According to Hino et al. 2010, the changing charge of the active site causes NO to bind, form N_{2}O and leave the enzyme. The NOR active site is positioned near two hydrogen bound glutamic acids (Glu). The Glu groups provide an electron-negative charge to the active site. The electro-negative charge reduces the reaction potential for heme b3 and allows NO to bind to the binuclear activation site. Glu residues also provide protons needed for removal of N_{2}O and production of H_{2}O.

== Structure ==

=== Subunits ===
NOR is made up of two subunits, NorC (small) and NorB (large), with a binuclear iron centre. The binuclear iron center is the active site. It is composed of two b-type hemes and a non-heme iron (FeB). The ligands are connected through a μ-oxo bridge. Histidine (His) residues are attached to the heme b3 in the small subunit. The hydrophilic region of the larger subunit has His and methionine (Met) ligands. Structure is similar to cytochrome oxidases.

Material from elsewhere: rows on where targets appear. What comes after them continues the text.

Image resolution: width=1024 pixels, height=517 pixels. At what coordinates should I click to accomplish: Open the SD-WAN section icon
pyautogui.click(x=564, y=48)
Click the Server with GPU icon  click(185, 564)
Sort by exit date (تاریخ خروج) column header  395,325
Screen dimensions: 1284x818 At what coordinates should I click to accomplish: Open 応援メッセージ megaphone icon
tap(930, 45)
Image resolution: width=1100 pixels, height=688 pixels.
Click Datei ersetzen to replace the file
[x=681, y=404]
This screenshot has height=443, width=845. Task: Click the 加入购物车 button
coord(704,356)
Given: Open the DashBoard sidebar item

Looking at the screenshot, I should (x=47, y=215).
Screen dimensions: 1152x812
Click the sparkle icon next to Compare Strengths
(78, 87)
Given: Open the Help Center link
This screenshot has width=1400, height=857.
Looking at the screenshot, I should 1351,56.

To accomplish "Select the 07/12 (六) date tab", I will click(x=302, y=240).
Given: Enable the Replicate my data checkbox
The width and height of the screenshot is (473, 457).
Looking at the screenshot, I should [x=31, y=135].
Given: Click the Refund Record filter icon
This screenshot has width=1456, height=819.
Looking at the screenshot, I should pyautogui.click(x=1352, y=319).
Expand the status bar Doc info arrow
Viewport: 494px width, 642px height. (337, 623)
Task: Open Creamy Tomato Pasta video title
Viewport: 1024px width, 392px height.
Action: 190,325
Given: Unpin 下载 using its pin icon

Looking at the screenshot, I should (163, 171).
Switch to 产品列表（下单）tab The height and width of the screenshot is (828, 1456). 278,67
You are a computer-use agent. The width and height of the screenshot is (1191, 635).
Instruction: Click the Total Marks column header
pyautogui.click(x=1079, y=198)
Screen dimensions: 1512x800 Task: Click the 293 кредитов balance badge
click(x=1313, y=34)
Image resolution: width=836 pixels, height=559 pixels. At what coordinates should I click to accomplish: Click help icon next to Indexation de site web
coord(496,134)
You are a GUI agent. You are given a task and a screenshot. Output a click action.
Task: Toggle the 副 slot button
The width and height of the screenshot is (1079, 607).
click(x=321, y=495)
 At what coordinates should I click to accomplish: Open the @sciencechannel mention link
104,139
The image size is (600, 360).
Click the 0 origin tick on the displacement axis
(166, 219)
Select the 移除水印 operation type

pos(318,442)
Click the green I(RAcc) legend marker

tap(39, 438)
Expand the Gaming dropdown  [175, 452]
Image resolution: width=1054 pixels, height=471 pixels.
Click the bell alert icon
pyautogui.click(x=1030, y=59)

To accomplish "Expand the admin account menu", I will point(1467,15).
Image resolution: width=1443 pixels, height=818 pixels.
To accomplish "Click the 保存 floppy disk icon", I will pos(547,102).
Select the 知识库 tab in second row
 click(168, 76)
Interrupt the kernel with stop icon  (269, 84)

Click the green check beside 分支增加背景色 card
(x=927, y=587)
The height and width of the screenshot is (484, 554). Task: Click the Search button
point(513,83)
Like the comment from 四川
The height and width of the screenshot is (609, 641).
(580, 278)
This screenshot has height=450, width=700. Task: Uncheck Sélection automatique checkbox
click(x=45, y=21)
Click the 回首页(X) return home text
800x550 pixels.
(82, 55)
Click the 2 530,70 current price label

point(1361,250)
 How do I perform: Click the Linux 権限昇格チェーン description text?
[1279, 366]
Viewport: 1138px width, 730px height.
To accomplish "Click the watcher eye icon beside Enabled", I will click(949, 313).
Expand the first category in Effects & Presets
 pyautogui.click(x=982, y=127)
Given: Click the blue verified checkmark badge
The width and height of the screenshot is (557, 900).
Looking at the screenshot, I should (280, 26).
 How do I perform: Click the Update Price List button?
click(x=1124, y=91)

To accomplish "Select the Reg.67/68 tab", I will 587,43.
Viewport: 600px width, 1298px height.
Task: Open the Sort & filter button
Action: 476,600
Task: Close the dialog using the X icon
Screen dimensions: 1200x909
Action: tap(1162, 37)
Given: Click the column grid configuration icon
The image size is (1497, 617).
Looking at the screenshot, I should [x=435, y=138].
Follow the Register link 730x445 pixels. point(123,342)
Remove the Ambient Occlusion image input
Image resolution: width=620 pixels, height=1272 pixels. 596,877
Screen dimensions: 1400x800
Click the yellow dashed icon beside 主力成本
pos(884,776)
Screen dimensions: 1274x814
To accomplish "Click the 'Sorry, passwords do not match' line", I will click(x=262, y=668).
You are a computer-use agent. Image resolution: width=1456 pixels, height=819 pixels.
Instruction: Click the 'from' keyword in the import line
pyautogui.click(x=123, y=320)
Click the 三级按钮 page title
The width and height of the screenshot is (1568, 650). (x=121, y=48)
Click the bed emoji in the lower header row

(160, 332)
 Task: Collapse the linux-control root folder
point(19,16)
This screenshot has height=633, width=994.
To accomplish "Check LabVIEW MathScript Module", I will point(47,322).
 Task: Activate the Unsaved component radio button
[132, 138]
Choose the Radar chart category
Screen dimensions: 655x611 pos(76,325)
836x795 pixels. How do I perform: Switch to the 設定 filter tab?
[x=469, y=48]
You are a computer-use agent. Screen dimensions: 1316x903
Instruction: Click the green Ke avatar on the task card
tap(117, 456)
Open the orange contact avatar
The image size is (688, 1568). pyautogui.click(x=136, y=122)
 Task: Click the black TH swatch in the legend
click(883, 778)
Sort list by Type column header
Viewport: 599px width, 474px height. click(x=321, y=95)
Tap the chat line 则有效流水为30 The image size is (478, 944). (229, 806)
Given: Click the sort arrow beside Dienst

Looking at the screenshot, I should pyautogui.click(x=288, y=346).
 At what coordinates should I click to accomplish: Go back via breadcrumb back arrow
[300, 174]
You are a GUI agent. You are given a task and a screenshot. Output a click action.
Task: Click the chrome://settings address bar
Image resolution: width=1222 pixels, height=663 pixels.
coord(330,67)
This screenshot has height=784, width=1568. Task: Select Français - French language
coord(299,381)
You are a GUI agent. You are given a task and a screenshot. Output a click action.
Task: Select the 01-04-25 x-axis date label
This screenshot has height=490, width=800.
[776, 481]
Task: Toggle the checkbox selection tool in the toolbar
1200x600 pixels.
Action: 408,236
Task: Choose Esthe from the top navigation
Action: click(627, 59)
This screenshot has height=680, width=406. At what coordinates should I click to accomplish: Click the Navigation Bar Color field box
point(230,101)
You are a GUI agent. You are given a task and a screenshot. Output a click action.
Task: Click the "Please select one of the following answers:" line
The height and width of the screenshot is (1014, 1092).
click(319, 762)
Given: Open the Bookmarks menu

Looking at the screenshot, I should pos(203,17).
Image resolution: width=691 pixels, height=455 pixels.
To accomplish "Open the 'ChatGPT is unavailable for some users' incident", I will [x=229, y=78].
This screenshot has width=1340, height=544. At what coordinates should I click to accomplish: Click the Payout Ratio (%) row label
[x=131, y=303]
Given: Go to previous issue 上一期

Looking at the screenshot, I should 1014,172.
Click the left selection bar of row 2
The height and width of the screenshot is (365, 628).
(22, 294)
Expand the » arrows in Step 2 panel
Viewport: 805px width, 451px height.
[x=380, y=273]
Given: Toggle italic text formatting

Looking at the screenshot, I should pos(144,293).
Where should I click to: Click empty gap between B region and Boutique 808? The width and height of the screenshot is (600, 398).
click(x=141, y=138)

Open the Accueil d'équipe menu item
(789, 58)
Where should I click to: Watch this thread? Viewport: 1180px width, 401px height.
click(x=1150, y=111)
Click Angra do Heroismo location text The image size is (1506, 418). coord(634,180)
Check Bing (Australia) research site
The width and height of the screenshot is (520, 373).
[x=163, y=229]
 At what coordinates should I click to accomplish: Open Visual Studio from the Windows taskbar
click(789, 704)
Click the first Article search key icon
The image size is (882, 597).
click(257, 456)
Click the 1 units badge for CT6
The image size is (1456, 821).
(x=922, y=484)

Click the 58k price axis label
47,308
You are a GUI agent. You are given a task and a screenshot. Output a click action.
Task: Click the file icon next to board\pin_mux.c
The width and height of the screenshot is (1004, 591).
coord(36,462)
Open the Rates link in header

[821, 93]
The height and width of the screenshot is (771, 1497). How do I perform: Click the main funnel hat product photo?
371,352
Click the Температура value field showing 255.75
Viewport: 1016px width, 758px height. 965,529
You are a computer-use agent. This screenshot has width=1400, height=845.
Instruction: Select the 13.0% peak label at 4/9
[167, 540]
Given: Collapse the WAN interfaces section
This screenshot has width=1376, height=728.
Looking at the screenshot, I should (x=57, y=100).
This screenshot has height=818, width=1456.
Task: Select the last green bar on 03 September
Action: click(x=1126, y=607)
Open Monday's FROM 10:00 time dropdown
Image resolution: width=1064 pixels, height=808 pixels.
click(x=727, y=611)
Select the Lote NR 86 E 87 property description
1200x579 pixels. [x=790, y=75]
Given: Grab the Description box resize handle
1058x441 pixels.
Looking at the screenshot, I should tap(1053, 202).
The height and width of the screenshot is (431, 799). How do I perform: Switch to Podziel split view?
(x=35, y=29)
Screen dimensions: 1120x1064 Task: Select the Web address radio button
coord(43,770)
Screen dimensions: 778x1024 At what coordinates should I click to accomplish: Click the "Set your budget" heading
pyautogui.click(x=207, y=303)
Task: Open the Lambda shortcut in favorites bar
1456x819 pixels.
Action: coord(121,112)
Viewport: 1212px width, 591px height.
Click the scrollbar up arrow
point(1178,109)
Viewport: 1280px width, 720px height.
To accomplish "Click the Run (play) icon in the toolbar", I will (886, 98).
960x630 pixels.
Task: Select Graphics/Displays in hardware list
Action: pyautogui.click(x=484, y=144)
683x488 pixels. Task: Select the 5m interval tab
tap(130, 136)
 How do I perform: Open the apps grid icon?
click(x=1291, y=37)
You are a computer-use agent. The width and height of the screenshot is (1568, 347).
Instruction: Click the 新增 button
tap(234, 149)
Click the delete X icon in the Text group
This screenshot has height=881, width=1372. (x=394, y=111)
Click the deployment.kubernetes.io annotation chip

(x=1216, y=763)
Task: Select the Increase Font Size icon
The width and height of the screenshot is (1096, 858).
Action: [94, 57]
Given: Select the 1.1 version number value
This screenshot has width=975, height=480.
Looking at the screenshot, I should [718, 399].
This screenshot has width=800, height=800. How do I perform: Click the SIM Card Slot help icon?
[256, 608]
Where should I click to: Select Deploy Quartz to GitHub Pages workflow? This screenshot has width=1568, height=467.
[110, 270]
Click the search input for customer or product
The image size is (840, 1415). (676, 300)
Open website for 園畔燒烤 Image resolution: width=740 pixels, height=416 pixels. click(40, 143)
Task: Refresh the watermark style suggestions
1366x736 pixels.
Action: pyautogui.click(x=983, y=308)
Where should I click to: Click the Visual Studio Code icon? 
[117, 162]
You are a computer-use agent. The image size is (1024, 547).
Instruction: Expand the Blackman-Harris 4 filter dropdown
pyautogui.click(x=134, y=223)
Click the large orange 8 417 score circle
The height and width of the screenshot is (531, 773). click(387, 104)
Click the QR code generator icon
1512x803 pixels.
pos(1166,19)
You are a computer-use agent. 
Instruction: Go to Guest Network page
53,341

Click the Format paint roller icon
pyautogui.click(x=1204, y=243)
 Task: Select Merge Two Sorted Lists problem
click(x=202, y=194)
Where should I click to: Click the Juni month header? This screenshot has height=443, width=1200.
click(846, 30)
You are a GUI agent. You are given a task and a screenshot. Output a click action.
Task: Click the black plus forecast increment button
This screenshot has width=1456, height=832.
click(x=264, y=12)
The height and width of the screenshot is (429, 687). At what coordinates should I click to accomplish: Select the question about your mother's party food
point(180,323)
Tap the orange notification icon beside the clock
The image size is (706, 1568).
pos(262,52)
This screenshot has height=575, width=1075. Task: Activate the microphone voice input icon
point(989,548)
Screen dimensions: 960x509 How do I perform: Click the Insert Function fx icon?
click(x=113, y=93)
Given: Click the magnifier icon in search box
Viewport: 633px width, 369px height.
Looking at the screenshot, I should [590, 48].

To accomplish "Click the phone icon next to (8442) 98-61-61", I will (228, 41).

The active site is conserved between cNOR and qNOR, although differences (ie. heme type) occur between cNOR and qNOR.

=== Folding ===
Enzymatic folding produced 13 alpha-helices (12 from NorB, 1 from NorC) located within and through the membrane. The folded metalloenzyme transverses the membrane.

== Species distribution ==
Bacteria, archaea and fungi use NOR. qNOR is found in denitrifying bacteria and archaea, as well as pathogenic bacteria not involved in denitrification. Denitrifying fungi reduce NO using P-450nor soluble enzyme.

== Types ==
Three types of NOR were identified from bacteria: cNOR, qNOR, and qCuNOR. cNOR was found in denitrifying bacteria: Paracoccus denitrificans, Halomonas halodenitrificans, Pseudomonas nautica, Pseudomonas stutzeri, and Pseudomonas aeruginosa. cNOR was first isolated from P. aeruginosa. qNOR was isolated from Geobacillus stearothermophilus.